--- ENTRIES PROVIDED Enclosed Below ---
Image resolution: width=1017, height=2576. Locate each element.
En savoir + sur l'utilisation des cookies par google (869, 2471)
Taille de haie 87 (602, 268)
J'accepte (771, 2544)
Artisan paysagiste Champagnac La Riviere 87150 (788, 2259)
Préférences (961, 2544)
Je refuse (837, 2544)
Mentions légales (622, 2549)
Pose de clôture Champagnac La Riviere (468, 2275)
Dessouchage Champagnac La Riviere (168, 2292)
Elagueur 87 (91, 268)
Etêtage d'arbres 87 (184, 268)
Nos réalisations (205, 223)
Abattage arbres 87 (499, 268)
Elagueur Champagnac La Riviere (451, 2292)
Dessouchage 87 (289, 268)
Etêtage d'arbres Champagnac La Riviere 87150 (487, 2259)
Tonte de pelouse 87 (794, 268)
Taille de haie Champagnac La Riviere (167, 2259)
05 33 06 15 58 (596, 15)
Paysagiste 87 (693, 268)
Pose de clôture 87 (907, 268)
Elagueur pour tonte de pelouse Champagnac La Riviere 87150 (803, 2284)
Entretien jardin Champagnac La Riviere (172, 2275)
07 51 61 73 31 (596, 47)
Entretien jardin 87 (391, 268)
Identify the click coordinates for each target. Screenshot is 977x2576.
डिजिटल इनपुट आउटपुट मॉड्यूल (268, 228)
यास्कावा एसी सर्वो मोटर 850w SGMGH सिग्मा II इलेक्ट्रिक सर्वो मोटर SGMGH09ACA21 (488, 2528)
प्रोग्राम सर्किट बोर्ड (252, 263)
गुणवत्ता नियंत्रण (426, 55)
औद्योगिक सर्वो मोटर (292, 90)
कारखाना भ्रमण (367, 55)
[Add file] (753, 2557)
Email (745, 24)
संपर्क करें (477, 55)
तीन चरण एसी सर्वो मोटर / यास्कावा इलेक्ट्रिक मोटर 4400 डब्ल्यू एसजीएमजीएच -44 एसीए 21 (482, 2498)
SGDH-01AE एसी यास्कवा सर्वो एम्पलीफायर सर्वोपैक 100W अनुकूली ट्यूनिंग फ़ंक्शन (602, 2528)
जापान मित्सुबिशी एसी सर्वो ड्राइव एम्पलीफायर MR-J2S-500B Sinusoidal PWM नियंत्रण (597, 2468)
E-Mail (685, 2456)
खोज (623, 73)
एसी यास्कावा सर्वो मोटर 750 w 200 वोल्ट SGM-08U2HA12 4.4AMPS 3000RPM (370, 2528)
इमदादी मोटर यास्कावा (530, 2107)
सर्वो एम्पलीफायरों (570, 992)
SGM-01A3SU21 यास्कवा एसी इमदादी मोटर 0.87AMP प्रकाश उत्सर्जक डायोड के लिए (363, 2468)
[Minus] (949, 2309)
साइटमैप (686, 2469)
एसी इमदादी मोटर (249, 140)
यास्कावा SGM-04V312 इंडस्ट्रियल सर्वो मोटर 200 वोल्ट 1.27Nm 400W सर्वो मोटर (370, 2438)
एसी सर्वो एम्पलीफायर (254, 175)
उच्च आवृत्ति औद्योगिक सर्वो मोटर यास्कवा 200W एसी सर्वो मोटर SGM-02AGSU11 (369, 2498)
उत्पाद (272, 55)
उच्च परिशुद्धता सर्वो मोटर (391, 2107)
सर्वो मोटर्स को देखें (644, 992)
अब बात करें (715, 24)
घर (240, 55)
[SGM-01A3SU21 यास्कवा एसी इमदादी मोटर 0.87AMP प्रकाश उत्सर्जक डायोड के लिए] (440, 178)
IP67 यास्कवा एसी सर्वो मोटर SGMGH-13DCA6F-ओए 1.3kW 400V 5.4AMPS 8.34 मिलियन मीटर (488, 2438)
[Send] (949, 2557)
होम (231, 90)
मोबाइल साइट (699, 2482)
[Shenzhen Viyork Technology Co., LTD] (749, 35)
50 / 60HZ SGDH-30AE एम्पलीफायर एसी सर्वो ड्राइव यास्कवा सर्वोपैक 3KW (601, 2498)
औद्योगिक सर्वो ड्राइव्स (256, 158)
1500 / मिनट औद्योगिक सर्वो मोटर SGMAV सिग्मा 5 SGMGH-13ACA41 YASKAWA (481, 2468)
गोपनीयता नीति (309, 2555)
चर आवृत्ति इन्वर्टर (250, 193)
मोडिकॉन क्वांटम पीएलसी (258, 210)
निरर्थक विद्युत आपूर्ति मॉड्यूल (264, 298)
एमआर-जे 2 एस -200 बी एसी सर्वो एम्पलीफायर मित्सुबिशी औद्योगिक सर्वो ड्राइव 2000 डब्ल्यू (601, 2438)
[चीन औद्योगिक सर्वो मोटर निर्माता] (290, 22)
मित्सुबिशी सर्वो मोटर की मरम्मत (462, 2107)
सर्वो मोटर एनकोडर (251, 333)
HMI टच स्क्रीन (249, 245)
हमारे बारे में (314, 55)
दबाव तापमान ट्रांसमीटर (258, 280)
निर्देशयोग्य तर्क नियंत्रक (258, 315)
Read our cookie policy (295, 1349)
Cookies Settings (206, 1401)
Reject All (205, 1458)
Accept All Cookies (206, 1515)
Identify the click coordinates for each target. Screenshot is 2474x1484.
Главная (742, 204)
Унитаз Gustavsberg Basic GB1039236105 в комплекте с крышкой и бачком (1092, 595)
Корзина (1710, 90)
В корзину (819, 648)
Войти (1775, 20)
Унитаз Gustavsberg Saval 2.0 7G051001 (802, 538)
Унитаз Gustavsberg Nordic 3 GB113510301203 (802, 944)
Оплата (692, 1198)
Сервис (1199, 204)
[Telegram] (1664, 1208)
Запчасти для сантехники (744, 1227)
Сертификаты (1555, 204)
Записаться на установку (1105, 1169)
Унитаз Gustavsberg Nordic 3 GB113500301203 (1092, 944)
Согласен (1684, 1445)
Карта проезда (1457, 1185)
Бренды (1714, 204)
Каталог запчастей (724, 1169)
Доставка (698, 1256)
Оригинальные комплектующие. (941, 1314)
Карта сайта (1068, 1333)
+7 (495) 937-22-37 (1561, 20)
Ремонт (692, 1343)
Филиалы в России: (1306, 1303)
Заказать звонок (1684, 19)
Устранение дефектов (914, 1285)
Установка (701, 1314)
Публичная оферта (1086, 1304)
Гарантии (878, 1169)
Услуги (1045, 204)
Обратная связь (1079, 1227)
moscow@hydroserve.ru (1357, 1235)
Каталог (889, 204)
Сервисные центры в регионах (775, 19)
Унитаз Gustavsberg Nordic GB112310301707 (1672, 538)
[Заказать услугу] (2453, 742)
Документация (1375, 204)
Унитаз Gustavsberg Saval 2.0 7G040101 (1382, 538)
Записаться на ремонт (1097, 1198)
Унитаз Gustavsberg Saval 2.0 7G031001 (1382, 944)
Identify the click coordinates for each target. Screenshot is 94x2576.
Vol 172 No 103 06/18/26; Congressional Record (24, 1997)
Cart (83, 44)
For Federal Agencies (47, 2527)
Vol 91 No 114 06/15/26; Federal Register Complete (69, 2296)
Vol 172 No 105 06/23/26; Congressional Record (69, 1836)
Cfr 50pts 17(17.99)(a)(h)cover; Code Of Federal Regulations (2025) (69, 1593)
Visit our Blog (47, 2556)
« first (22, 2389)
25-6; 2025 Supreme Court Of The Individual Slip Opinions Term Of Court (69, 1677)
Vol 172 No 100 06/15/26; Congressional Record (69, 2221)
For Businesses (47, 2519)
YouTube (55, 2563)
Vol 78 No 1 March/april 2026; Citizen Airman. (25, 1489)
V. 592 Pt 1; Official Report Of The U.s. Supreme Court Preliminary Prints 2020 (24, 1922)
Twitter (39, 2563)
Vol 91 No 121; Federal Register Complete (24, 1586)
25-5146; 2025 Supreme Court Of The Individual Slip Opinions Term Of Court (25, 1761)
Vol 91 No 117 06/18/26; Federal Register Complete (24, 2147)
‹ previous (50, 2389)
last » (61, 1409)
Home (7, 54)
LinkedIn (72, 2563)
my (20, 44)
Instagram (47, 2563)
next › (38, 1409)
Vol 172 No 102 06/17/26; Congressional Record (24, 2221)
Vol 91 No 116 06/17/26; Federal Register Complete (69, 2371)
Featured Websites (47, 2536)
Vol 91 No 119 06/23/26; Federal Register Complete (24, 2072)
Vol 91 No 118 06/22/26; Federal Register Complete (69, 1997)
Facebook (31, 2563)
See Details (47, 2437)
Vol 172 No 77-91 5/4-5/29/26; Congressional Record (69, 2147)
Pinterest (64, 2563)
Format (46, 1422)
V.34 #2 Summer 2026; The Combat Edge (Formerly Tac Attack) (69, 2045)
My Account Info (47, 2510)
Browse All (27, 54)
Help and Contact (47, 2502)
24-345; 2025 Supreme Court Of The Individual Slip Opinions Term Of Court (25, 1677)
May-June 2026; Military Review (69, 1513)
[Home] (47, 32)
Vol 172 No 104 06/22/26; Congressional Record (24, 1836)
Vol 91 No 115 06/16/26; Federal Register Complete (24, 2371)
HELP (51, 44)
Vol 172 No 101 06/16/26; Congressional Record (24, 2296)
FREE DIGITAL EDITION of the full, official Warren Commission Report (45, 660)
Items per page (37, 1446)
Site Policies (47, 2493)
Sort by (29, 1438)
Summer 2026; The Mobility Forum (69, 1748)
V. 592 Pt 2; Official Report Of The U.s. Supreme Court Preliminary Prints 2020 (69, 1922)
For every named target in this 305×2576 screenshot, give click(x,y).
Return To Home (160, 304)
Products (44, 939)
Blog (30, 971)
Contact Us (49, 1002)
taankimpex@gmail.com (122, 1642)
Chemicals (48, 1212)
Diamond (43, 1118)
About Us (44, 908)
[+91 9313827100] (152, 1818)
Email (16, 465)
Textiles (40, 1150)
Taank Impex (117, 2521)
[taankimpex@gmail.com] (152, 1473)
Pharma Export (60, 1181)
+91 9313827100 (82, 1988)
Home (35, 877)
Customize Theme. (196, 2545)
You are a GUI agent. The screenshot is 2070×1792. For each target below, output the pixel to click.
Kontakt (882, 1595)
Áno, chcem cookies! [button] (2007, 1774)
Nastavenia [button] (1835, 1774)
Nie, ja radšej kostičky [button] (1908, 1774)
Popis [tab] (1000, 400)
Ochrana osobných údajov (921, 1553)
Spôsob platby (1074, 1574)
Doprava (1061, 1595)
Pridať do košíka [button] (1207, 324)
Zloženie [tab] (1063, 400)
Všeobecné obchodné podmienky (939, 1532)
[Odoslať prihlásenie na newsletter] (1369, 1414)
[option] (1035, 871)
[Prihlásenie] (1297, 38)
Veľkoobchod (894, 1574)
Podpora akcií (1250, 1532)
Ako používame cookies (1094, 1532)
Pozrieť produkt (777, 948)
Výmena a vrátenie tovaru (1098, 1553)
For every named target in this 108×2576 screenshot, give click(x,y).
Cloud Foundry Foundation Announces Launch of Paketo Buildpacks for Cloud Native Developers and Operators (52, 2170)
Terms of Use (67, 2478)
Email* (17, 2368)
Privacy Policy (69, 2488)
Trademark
--- End of Enclosed ENTRIES PROVIDED ---
PROBLEM REQUIREMENTS » Every line above from the line with "24-345; 2025 Supreme" to the line with "Summer 2026; The Mobility Forum (69, 1748)", inclusive, must be returned exactly; no other line belongs in the reply.

WRITTEN REPLY »
24-345; 2025 Supreme Court Of The Individual Slip Opinions Term Of Court (25, 1677)
May-June 2026; Military Review (69, 1513)
[Home] (47, 32)
Vol 172 No 104 06/22/26; Congressional Record (24, 1836)
Vol 91 No 115 06/16/26; Federal Register Complete (24, 2371)
HELP (51, 44)
Vol 172 No 101 06/16/26; Congressional Record (24, 2296)
FREE DIGITAL EDITION of the full, official Warren Commission Report (45, 660)
Items per page (37, 1446)
Site Policies (47, 2493)
Sort by (29, 1438)
Summer 2026; The Mobility Forum (69, 1748)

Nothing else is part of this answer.